But if it is a flash sync problem explain why every other frame is black? Why are there no clean frame spaces between frames?

Can you post a better pic of the negative strip backlighted please? 

.


----------



## Josh66

Paul Ron said:


> But if it is a flash sync problem explain why every other frame is black? Why are there no clean frame spaces between frames?
> 
> Can you post a better pic of the negative strip backlighted please?
> 
> .


 There are only 3 frames visible in the picture the OP posted, each half black.  Each also appear to have had the same shutter speed - that would explain why they are all 'cut off' at the same point.

Using flash on 3 consecutive frames with the same shutter speed doesn't seem far fetched to me.


----------



## compur

Or, to put it another way, it's not that every other frame is black. It's that every frame is half black


----------



## Paul Ron

And no clear frame spaces either? ummmm.... Where is the OP on this one? 

I'd like to see a better pic of the film strip, backlited. 

So what speed will cause  half black image if it was a sync problem? Let's do some research and have some fun with this. 

If memory serves me right, curtain shutters are a slit of varying widths flying over the film surface, 2 curtains chasing eachother. The faster the speed the smaller the slit. Now to have half frames exposed, it would be a pretty large slit or enough time for a slit to cover half a frame. Any guesses, maybe the OP can let us in on it? 

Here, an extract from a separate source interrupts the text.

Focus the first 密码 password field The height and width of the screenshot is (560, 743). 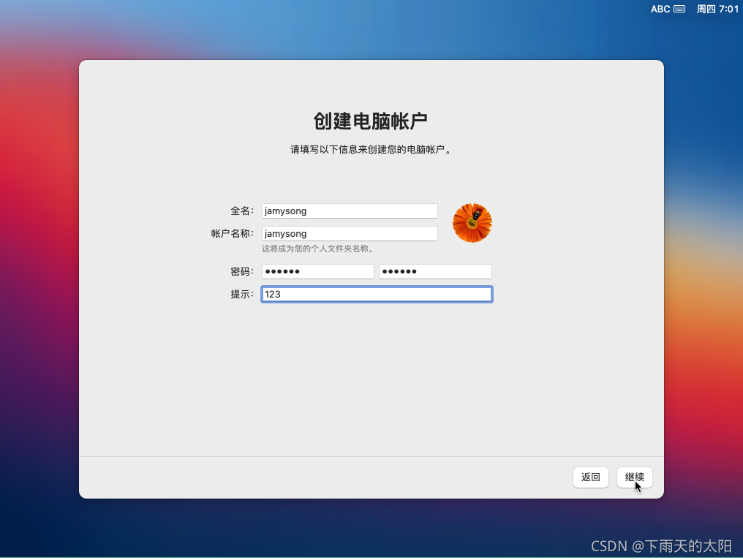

Anyway, it is fun to think this through.


----------



## compur

I think there are spaces between frames on those negs -- they're just 
blended in with the thin image content at the edges of the frames.

BTW, it's only a traveling slit at shutter speeds faster than the flash sync 
speed. At the sync speed or below the curtains are fully open for a moment. 
 This is what the flash is is being synced to -- that period when it's fully open. 

This is how it works on classic mechanical focal plane SLRs like the K1000 
anyway.  Some more modern cameras can sync at higher speeds by
using a series of flash bursts as the shutter opening travels across the
film plane.  For example the last of the Olympus OM-3/4 series cameras did 
this and I'm sure DSLRs can do something similar.


----------



## Paul Ron

Ah now you are seeing what I was thinking when I first saw the half black negs... 

it's a slit at higher speeds over sync 1/60th, so only a black bar should be exposed (the slit), not half frames. All speeds below 1/60th are safe flash speeds because the curtains are fully open (full frame slit). 

So the question is... at what speed is the curtain slit half frame to cause his problem?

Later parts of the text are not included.